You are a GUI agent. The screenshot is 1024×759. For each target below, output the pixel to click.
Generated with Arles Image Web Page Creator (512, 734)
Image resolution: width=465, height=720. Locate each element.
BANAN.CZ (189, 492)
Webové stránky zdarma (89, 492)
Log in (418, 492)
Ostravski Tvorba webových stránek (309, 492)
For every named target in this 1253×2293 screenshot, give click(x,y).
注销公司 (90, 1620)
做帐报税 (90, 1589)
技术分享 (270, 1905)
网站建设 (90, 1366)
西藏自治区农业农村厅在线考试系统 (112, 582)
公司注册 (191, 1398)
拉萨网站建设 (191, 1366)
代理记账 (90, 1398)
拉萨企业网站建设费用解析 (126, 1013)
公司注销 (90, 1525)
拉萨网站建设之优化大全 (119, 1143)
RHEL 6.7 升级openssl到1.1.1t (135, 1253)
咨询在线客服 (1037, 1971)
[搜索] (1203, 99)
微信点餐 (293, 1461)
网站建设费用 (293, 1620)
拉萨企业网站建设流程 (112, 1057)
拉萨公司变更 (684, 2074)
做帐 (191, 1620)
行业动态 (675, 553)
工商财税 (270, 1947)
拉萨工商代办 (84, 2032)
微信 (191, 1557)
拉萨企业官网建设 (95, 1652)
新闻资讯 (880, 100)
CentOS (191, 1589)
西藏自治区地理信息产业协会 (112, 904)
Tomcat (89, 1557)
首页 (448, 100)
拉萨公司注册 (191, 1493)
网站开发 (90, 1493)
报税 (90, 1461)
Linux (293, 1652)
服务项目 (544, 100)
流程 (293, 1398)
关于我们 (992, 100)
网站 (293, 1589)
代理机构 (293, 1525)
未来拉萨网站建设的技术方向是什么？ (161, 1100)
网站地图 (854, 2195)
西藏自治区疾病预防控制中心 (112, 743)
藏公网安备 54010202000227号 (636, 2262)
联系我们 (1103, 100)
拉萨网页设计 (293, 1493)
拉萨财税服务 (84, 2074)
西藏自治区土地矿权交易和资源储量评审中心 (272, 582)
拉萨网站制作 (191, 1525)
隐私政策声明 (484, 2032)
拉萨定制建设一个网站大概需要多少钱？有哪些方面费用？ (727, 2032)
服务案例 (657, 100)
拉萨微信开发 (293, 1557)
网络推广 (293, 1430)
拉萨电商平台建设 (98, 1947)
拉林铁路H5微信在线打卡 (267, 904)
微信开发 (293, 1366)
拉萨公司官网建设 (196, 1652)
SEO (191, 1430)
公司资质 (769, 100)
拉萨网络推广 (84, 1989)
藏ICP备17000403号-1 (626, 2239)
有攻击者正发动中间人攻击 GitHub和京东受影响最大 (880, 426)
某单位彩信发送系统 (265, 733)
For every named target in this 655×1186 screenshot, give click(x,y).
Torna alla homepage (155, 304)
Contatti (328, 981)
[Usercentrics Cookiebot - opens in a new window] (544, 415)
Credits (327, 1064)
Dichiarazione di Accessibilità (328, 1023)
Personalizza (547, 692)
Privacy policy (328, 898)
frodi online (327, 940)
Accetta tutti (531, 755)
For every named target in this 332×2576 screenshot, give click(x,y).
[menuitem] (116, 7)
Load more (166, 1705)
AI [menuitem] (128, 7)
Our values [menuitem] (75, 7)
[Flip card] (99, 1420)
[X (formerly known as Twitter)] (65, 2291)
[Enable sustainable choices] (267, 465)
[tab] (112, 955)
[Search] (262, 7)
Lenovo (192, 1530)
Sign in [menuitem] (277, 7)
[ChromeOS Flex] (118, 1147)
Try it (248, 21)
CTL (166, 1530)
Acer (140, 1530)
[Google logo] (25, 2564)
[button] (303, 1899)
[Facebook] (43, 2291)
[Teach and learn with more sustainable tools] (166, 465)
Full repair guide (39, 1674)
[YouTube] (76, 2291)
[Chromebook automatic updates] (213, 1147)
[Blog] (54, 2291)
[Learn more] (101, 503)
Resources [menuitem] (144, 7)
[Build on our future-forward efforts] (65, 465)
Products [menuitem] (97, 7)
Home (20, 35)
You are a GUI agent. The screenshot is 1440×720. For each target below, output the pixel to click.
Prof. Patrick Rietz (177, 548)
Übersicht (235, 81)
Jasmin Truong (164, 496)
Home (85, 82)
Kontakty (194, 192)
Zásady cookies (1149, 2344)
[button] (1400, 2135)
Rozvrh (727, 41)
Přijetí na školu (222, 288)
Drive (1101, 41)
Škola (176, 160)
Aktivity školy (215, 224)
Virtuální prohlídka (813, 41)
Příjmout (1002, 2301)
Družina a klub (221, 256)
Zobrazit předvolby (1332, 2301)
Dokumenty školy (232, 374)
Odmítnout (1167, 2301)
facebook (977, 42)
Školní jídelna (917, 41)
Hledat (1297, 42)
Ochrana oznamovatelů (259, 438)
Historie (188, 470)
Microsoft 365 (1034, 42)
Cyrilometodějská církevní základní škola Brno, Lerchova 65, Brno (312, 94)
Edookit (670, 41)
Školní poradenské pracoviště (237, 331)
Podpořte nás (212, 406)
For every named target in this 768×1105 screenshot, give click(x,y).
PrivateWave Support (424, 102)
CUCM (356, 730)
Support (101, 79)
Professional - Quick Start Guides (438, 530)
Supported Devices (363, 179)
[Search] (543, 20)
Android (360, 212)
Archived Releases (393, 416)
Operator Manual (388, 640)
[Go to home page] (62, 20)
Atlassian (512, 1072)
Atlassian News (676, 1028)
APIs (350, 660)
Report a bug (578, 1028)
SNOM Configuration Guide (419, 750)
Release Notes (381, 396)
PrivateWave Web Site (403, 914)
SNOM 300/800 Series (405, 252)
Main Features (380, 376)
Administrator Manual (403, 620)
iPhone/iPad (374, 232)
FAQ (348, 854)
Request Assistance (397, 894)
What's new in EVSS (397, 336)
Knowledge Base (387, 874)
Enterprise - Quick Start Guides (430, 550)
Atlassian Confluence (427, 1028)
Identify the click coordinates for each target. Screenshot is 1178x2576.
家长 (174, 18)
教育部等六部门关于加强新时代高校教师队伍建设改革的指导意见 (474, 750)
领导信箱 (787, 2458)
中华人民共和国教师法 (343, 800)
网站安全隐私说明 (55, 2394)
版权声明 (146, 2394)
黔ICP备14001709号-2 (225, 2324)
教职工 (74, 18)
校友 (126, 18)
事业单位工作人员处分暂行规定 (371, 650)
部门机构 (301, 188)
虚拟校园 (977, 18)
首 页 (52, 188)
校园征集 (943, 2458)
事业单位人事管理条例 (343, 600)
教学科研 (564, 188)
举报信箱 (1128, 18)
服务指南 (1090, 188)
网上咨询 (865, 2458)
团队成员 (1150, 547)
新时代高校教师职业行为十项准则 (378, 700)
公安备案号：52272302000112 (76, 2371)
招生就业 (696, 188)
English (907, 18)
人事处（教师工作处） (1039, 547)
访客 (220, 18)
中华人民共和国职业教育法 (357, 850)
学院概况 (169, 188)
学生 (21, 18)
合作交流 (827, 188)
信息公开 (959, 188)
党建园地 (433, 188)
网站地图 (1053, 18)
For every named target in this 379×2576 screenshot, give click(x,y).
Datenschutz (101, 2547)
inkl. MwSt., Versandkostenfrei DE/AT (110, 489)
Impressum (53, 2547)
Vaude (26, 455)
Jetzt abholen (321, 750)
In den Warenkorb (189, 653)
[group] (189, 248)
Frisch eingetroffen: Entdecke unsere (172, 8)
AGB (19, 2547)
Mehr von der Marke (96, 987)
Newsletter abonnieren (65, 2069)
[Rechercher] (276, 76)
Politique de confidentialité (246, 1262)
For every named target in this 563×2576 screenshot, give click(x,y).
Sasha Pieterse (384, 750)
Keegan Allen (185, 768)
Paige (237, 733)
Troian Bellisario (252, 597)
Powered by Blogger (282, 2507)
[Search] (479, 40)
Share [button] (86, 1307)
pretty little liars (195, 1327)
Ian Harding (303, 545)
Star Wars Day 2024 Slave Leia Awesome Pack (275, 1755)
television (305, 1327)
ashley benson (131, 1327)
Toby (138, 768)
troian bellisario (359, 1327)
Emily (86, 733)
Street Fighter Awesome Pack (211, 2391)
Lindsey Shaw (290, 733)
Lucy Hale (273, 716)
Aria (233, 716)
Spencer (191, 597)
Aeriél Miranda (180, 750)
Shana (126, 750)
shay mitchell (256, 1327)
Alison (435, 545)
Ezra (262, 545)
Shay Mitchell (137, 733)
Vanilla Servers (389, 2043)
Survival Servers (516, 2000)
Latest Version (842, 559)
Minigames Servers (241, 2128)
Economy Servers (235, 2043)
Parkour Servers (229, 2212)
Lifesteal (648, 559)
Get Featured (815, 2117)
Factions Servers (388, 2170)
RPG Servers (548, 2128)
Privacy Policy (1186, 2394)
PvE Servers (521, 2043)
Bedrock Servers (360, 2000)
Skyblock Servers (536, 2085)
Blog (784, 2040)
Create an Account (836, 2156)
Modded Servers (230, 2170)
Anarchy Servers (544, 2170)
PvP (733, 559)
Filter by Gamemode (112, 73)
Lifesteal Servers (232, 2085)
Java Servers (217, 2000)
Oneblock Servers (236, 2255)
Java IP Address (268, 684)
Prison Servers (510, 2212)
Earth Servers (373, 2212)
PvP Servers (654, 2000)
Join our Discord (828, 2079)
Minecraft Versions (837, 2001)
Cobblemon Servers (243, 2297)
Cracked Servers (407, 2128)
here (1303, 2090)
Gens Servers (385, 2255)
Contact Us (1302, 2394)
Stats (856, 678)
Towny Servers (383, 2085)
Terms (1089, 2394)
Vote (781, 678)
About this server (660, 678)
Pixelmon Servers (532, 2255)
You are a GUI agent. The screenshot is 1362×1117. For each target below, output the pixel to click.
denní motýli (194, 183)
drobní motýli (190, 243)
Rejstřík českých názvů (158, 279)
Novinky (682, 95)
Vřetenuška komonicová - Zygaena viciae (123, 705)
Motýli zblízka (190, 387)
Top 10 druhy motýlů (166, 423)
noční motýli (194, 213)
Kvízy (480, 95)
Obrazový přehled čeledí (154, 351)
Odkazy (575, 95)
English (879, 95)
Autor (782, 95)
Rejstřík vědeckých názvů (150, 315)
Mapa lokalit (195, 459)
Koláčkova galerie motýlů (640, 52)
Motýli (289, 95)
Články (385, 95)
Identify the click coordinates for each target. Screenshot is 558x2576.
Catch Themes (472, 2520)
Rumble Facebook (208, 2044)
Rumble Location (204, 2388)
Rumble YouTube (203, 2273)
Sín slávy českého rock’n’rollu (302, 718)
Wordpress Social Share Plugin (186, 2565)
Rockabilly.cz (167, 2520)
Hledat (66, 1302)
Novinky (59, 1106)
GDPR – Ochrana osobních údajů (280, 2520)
----------
▶ [Task description]:
Rewrite the items in the stretch from the line containing "Our values [menuitem] (75, 7)" through the line containing "[Facebook] (43, 2291)", both ends included. Shift every coordinate value in their answers by adding 140.

▶ [Complete response]:
Our values [menuitem] (215, 147)
[Flip card] (239, 1560)
[X (formerly known as Twitter)] (205, 2431)
[Enable sustainable choices] (407, 605)
[tab] (252, 1095)
[Search] (402, 147)
Lenovo (332, 1670)
Sign in [menuitem] (417, 147)
[ChromeOS Flex] (258, 1287)
Try it (388, 161)
CTL (306, 1670)
Acer (280, 1670)
[Google logo] (165, 2704)
[button] (443, 2039)
[Facebook] (183, 2431)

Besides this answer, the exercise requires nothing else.